Some may consider the alternative methods that we and others apply are “a bit out there” or a bit strange, certainly in an era and a culture where we take pills to cure our problems. There is reluctance to use these alternative methods as stand alone treatments or in parallel with the traditional medically prescribed solutions.
However, when we look back through history we find that color therapy and sound therapy were commonly used by the Egyptians, the Greeks and the Chinese. Chromotherapy is a centuries old concept, with the Egyptians and Greeks using light and color.
In ancient Greece, color was used to restore balance using both direct exposure to sunlight and indirect methods where garments, oils, plasters, ointments and salves were used to treat disease. Avicenna (AD 980) advanced the idea that color is an observable symptom of disease. Today we see a yellowing of the skin, jaundice, as being an indication of liver disease or the excessive breakdown of red blood cells.
Similarly sound and music therapy has its beginnings in ancient times. Pythagoras, the Greek philosopher who lived approximately from 580 to 500 B.C., saw music as being based on the laws of nature. The specific vibrational rates affecting energy fields point to the potential for notes, tones and vibrations to promote healing.

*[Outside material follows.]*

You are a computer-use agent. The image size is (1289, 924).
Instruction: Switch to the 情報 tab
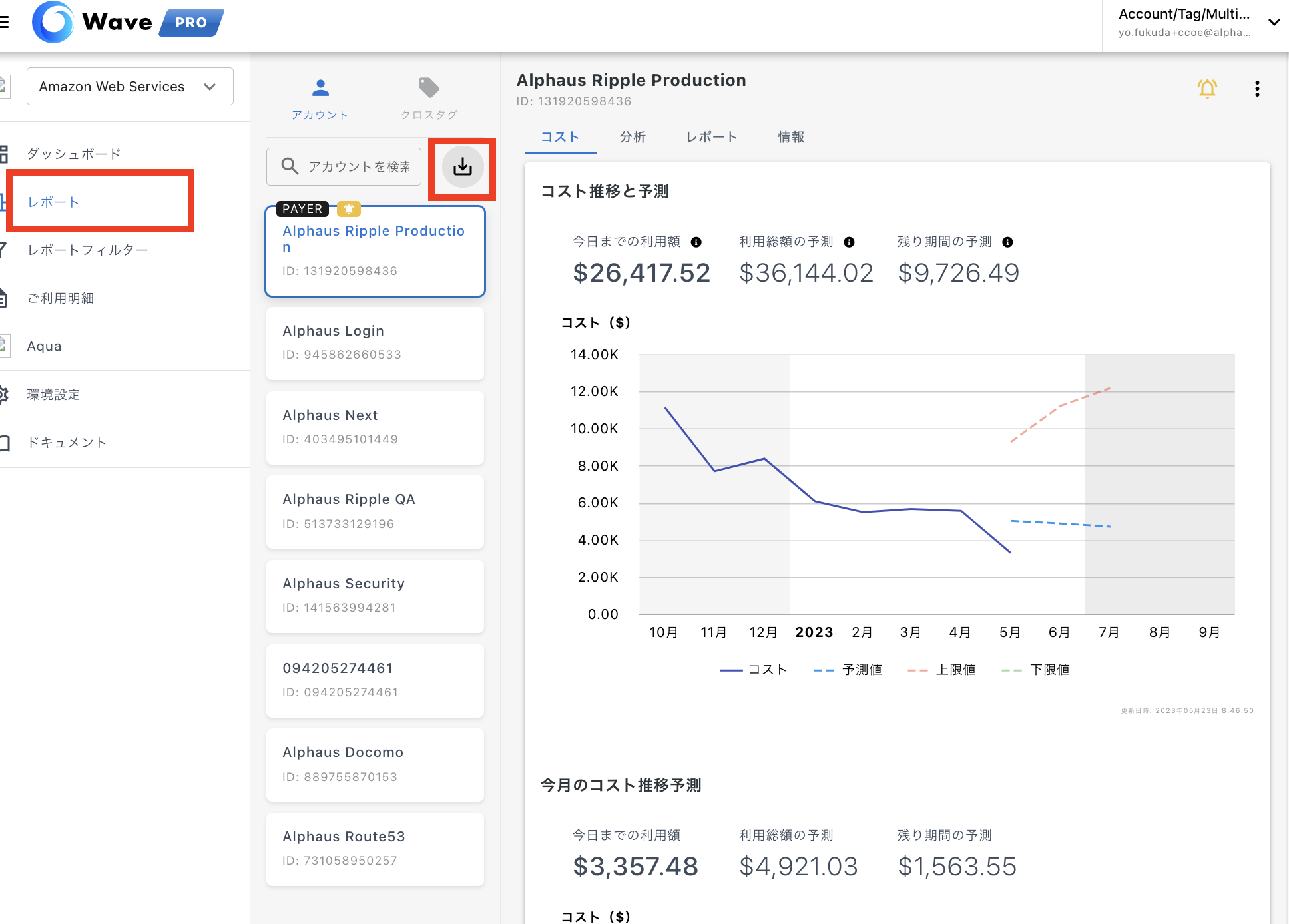(x=790, y=137)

If we look through the scientific literature we see a growing number of papers and articles on alternative methods and integrative approaches to healing. One such paper, published by the American Academy of Otolaryngology – Head and Neck Surgery, discusses the use of integrative medicine in head and neck cancer.
In 2016 Matovina and others published an article that used recent data to outline the decision making inherent in integrative medicine utilization among patients with head and neck cancer, the article discussed the ethical implications inherent in balancing integrative and conventional approaches to treatment and to highlight available resources to enhance head and neck cancer providers’ understanding of integrative medicine.
The authors used randomized controlled trials involving integrative medicine or complementary and alternative medicine treatment for cancer patients. The data were drawn from a systematic database search and were categorized into cancer prevention, treatment and symptom management.
The authors concluded that integrative medicine is gaining popularity for the management of cancer and is most commonly used for symptom management. A number of randomized controlled trials provide data to support integrative therapies, yet physicians who treat head and neck cancer may be faced with ethical dilemmas and practical barriers surrounding incorporation of integrative medicine.
American Academy of Otolaryngology – Head and Neck Surgery, Volume: 156 issue: 2, page(s): 228-237 Integrative Medicine in Head and Neck Cancer by Chloe Matovina, Andrew C. Birkeland, MD, Suzanna Zick, ND, MPH, Andrew G. Shuman, MD.